Work to do - Please tally the lines in the rows below that contain the string "height", matching case exactly, and reply with that number alone.

Material to process -
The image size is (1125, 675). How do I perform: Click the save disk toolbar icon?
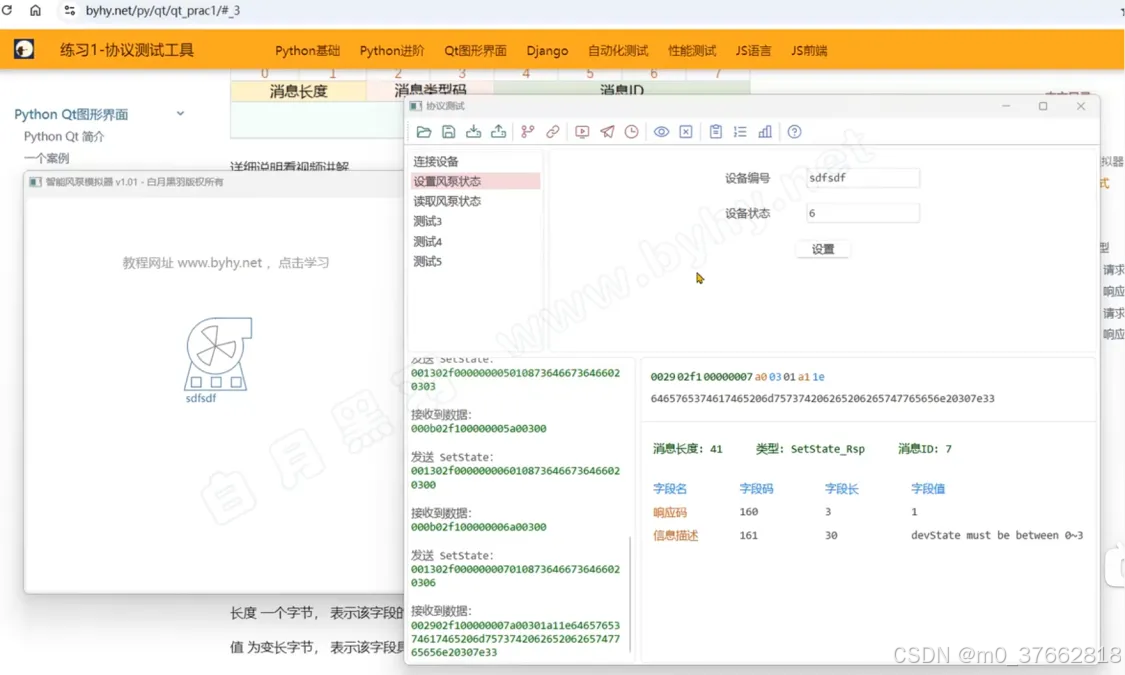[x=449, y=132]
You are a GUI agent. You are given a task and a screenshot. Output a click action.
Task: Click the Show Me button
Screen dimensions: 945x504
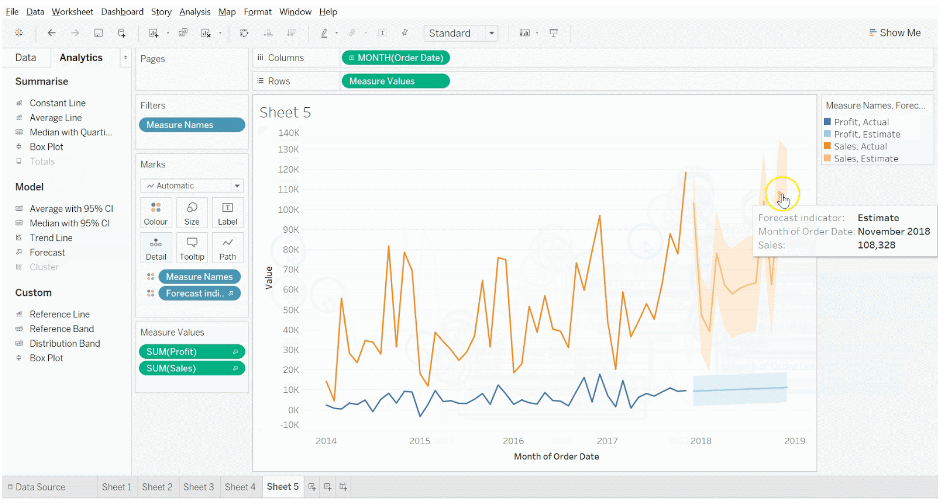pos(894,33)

...

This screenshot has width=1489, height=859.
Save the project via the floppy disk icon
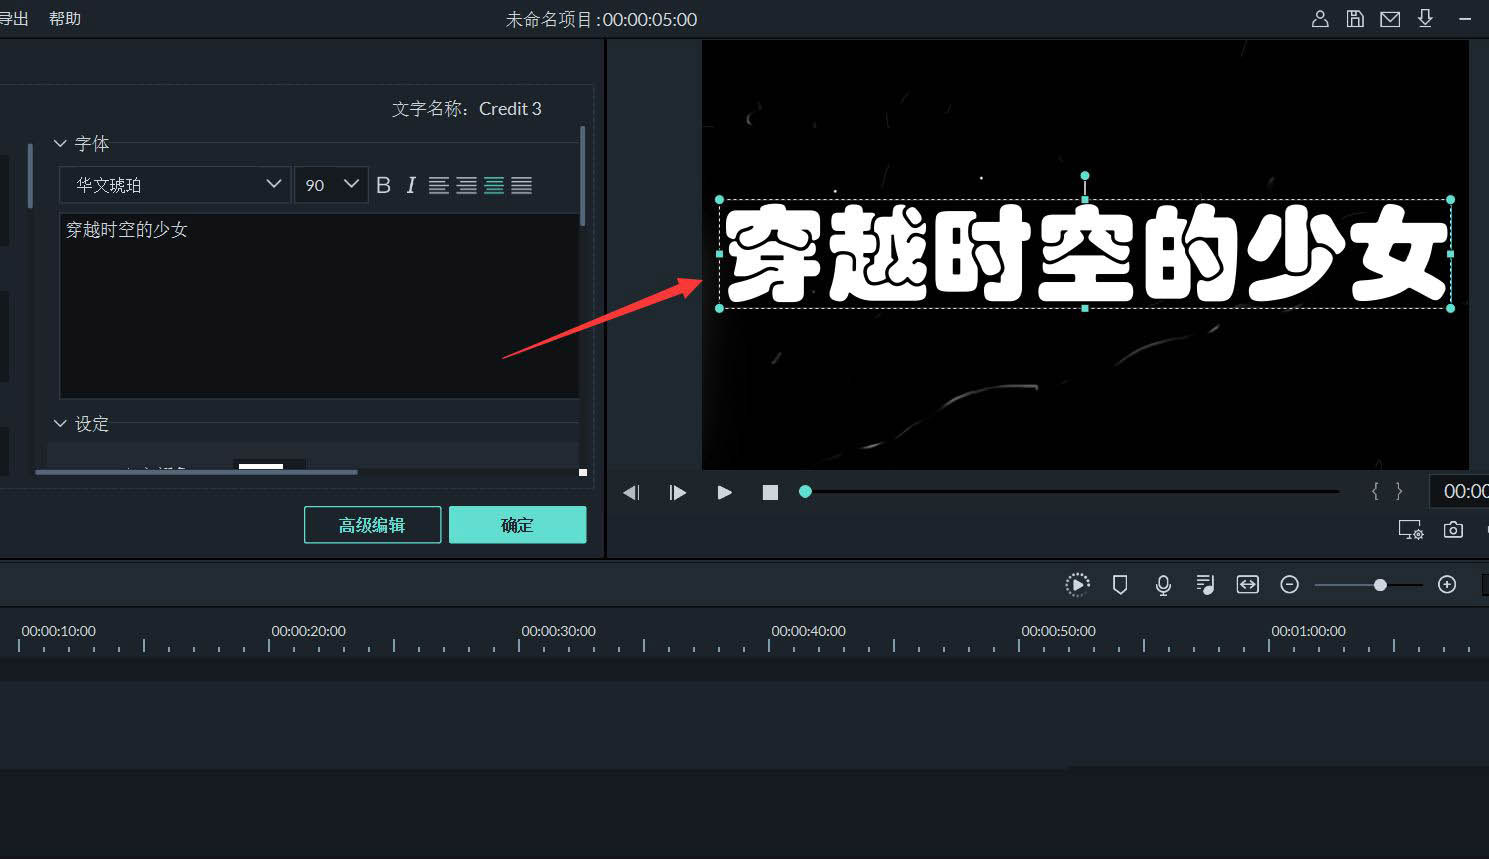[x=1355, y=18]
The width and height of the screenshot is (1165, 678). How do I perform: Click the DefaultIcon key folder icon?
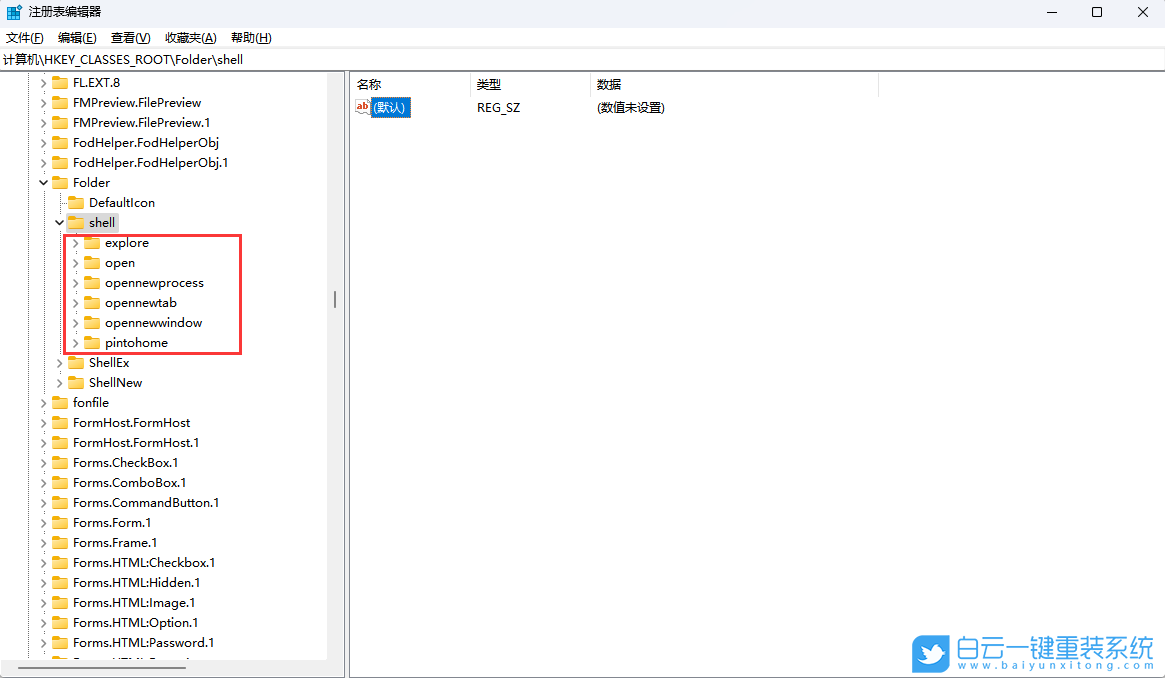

Expected output - 2